Requirements:
Rewrite the forum answer on matching "date" strings from "ok i need to" up to and including "pseudo conditional trick.", putting "regular expression" wherever "regex" occurs.

Document segment:
*****
Adding a new answer based on the OP's edit and samples:

ok i need to write regex to match next 4 strings:
*date date* date date1*date2
should not match:
*date* date1*date2* *date1*date2 date** ...

If I think I understand you, you could use a regex based on Alan Moore pseudo conditional trick.

Something like this ^(?:[*]())?date(?:(?!\1)[*](?:date)?|)$ might work.
I am asuming 'date' is the only text in the samples, and each group of non-space characters in the samples are distinct lines of text.

In your text that passes, there is only one form that requires a pseudo conditional. That is 'date*date'. So, I've included a Perl sample below (since I don't have a Java compiler) that expands the regex for clarity.

use strict;
use warnings;

my @samps = qw(

*date
 date*
 date
 date*date
*date*
 date*date*
*date*date
 date**
);

for my $str (@samps)
*****
Records supplied:

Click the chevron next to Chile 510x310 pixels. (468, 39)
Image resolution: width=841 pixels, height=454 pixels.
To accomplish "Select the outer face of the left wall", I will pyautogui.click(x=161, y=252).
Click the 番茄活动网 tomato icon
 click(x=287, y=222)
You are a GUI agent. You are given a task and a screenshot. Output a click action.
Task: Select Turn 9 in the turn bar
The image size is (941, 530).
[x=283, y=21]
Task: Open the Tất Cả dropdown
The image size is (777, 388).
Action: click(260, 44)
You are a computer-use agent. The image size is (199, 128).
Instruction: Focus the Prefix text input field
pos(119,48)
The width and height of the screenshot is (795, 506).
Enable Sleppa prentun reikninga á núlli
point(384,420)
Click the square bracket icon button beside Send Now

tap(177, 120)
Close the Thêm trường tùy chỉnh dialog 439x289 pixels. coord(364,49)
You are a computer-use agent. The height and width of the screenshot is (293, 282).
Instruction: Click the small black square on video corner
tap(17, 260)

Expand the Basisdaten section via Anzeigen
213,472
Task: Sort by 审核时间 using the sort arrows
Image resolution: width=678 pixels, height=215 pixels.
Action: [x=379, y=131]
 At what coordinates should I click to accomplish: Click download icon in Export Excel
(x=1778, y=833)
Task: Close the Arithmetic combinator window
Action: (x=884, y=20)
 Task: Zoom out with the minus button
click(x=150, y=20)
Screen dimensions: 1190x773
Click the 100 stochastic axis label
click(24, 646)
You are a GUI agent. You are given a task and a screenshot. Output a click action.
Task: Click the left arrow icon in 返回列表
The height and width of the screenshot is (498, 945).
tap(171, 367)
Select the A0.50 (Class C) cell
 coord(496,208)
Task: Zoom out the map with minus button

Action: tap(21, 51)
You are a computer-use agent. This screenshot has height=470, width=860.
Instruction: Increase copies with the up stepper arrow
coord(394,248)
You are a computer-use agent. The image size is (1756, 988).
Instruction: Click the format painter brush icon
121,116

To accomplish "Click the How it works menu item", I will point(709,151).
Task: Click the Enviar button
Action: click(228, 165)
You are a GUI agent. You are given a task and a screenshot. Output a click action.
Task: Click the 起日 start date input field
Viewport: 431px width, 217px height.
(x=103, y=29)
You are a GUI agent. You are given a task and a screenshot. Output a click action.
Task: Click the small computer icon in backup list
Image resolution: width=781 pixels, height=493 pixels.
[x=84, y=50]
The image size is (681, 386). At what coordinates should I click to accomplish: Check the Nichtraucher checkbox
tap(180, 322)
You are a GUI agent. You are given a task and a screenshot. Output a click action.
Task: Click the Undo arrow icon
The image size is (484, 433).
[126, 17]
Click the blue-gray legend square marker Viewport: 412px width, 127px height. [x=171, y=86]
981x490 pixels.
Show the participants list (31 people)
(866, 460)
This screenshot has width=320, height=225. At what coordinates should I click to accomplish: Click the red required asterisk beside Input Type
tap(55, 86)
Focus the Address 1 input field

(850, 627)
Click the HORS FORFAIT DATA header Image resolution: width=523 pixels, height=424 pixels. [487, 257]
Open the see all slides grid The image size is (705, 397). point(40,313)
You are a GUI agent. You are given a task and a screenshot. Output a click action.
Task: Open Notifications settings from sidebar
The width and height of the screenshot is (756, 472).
*****
Response:
ok i need to write regular expression to match next 4 strings:
*date date* date date1*date2
should not match:
*date* date1*date2* *date1*date2 date** ...

If I think I understand you, you could use a regular expression based on Alan Moore pseudo conditional trick.